The CORR_QUANTITY and CORR_DOLLARS metric measurements have the same purpose and properties as the DRIVER_QUANTITY and DRIVER_DOLLARS metric measurements. Within an Itemset the quantity and dollar values are the same when an object is the Driver Object and when that same object is the Correlation Object. The CORR_COUNT will be used to count the number of occurrences of the CORR_OBJECT_KEY.

Recursive Join

The Driver and Correlation Objects are juxtaposed by the recursive join, shown in Figure 5.6, which is where the real heavy lifting of the Market Basket Query occurs.

The Market Basket Table is referenced twice.

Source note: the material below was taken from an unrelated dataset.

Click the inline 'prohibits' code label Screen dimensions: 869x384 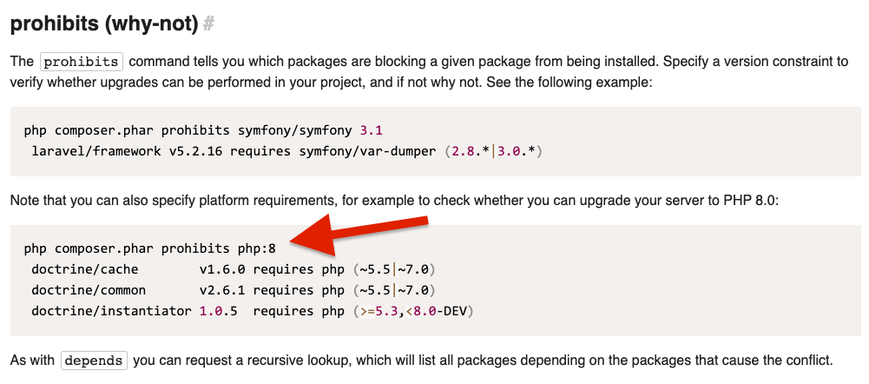82,62
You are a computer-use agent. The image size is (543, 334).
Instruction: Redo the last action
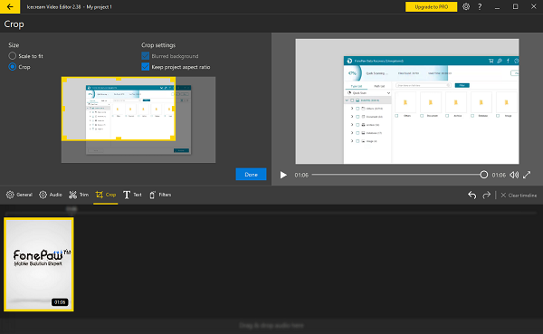click(487, 196)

This SQL method loads the Market Basket Table into memory twice. The aliases A and B allow the relational SQL engine to give each of the copies of the Market Basket Table an identity unique from each other. The first copy of the Market Basket Table is named A, and the second Market Basket Table is named B. Those two tables, because they are copies of the same Market Basket Table, are identical to each other.

The join clause “A.OBJECT_KEY <> B.OBJECT_KEY” prevents an Object_Key from being both Driver Object and Correlation Object. If an Object_Key were allowed to be both Driver Object and Correlation Object, that would present results that would be rather circular in logic: Object A is in an Itemset when Object A is in the Itemset. So, rather than allow the results of the Market Basket Analysis to be circular, the join clause “A.OBJECT_KEY <> B.OBJECT_KEY” prevents an Object_Key from being both Driver Object and Correlation Object.

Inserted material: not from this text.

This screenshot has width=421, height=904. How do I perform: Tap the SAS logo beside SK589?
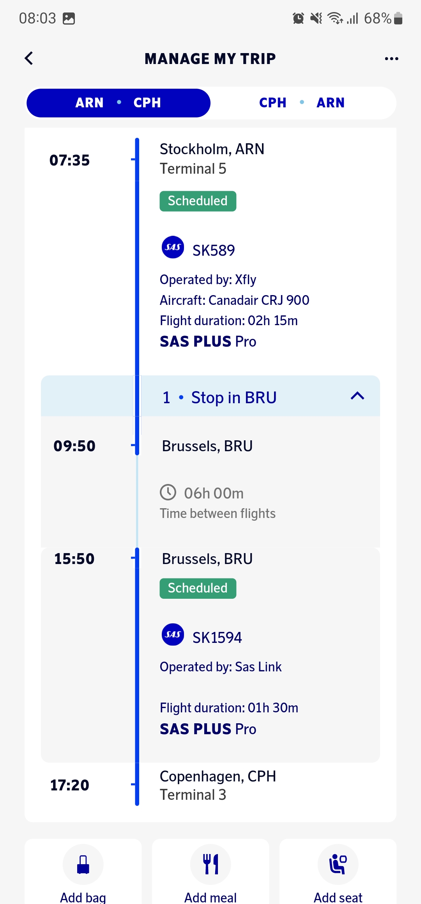pyautogui.click(x=173, y=247)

Chapter 6 will explain how a database design will optimize the recursive join in Figure 5.6. Chapter 7 will explain the use of the recursive join in the flow of data through the Market Basket ETL. A common misperception of Market Basket Analysis is that this recursive join will be performed against the whole body of data every time a Market Basket Analysis query is executed. In this Market Basket Solution Definition, the recursive join is performed on an Itemset only once. The result set is stored in another table. Also, the recursive join is performed against only a subset of the data. Because the recursive join considers each Itemset only within the context of that Itemset, the recursive join is not enhanced by including many Itemsets. For a given Itemset, the result set is the same regardless of the number of Itemsets involved in a single iteration of the recursive join.

Single Object Itemset

The join clause “A.OBJECT_KEY <> 0” resolves the special case of an Itemset with only one object, shown in Table 5.2.

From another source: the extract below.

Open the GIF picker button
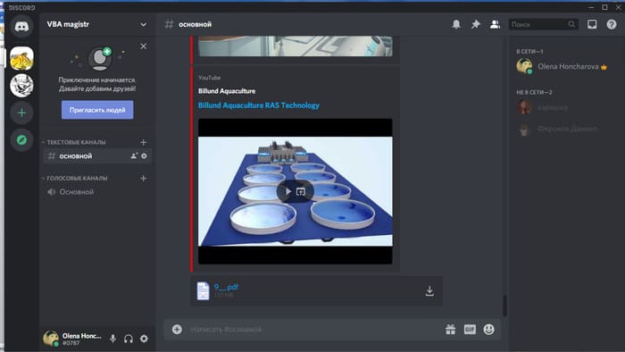Screen dimensions: 625x352 (x=470, y=330)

The Driver Object in Itemset 1 has no Correlation Object. This is a case wherein nothing is something. The analysis must be able to see when nothing occurred. Specifically, the analysis must be able to see when a Driver Object has no Correlation Object. This matching of something to nothing is achieved by creating a “nothing” object, which will be the Correlation Object when none exists. In this example, the key of the nothing object is zero. In the recursive join that juxtaposes all objects as both Driver and Correlation Objects, the nothing object can become a Driver Object. To let a nothing object be a Driver Object would, of course, be complete nonsense. To prevent the nonsense of a nothing Driver Object, the join clause “A.OBJECT_KEY <> 0” explicitly excludes all such nothing Driver Objects. The result is shown in Table 5.2. The two rows in the top of Table 5.2 include the row with a nothing Driver Object (i.e., Drive_Object_Key = 0) and the row with a nothing Correlation Object (i.e., Correlation_Object_Key = 0). By eliminating the row with a nothing Driver Object (i.e., Driver_Object_Key = 0), only the row with a nothing Correlation Object (i.e., Correlation_Object_Key = 0) is included in the result set from the Market Basket Query. That one row with a nothing Correlation Object (i.e., Correlation_Object_Key = 0) is shown in the bottom of Table 5.2.

TABLE 5.2
Single Object Itemsets

image

Market Basket Bi Table

The Market Basket Query populates the Market Basket BI Table. Once the data is in the Market Basket BI Table, the data in the Market Basket Table is no longer needed. The recursive SQL is only used as an ETL application from the Market Basket Table to the Market Basket BI Table. This means the recursive SQL that converts the data from a vertical form (all objects in an Itemset vertically arranged in multiple rows) to a juxtaposed form (all objects in an Itemset arranged as Driver and Correlation Objects) need run only once for each Itemset. Chapter 7 provides details on the use of the Market Basket Query as a batch ETL application. For the purposes of the solution design, the Market Basket Query can be assumed to have populated the Market Basket BI Table. The data from Table 5.1, converted to a juxtaposed form, will look like the data in Table 5.3.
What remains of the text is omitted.